What the task asks:
Every record shown below is to be output exactly.

Given data:
=== Section Start ===

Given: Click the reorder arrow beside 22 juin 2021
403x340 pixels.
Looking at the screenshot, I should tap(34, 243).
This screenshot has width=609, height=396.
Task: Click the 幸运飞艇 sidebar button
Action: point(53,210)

=== Section End ===

The completed task:
Given: Click the reorder arrow beside 22 juin 2021
403x340 pixels.
Looking at the screenshot, I should tap(34, 243).
This screenshot has width=609, height=396.
Task: Click the 幸运飞艇 sidebar button
Action: point(53,210)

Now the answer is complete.